**What you have to do:** Print the records exactly. Miss nothing.
:: Extracted information ::
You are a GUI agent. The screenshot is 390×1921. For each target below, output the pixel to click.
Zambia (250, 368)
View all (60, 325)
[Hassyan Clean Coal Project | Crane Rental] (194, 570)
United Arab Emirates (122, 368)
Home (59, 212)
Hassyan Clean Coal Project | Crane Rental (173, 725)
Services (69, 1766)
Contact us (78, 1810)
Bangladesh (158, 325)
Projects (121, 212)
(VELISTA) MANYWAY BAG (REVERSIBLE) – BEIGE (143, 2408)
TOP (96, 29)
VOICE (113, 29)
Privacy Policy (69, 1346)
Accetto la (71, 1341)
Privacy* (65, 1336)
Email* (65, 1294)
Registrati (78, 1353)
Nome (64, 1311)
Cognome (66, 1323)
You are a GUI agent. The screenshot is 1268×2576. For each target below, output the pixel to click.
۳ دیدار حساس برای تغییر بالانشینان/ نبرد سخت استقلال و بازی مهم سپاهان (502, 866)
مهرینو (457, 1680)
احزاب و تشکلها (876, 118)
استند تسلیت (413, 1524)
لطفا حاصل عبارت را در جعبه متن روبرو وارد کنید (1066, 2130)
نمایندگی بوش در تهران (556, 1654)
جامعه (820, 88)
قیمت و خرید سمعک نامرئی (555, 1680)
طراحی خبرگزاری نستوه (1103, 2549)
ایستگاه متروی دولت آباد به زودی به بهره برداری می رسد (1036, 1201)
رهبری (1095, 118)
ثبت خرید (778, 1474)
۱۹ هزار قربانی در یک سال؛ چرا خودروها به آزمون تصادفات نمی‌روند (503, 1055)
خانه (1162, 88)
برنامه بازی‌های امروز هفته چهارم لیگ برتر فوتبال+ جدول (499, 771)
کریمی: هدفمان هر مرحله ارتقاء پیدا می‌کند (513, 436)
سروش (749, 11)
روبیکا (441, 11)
:::
**Problem solution:**
You are a GUI agent. The screenshot is 390×1921. For each target below, output the pixel to click.
Zambia (250, 368)
View all (60, 325)
[Hassyan Clean Coal Project | Crane Rental] (194, 570)
United Arab Emirates (122, 368)
Home (59, 212)
Hassyan Clean Coal Project | Crane Rental (173, 725)
Services (69, 1766)
Contact us (78, 1810)
Bangladesh (158, 325)
Projects (121, 212)
(VELISTA) MANYWAY BAG (REVERSIBLE) – BEIGE (143, 2408)
TOP (96, 29)
VOICE (113, 29)
Privacy Policy (69, 1346)
Accetto la (71, 1341)
Privacy* (65, 1336)
Email* (65, 1294)
Registrati (78, 1353)
Nome (64, 1311)
Cognome (66, 1323)
You are a GUI agent. The screenshot is 1268×2576. For each target below, output the pixel to click.
۳ دیدار حساس برای تغییر بالانشینان/ نبرد سخت استقلال و بازی مهم سپاهان (502, 866)
مهرینو (457, 1680)
احزاب و تشکلها (876, 118)
استند تسلیت (413, 1524)
لطفا حاصل عبارت را در جعبه متن روبرو وارد کنید (1066, 2130)
نمایندگی بوش در تهران (556, 1654)
جامعه (820, 88)
قیمت و خرید سمعک نامرئی (555, 1680)
طراحی خبرگزاری نستوه (1103, 2549)
ایستگاه متروی دولت آباد به زودی به بهره برداری می رسد (1036, 1201)
رهبری (1095, 118)
ثبت خرید (778, 1474)
۱۹ هزار قربانی در یک سال؛ چرا خودروها به آزمون تصادفات نمی‌روند (503, 1055)
خانه (1162, 88)
برنامه بازی‌های امروز هفته چهارم لیگ برتر فوتبال+ جدول (499, 771)
کریمی: هدفمان هر مرحله ارتقاء پیدا می‌کند (513, 436)
سروش (749, 11)
روبیکا (441, 11)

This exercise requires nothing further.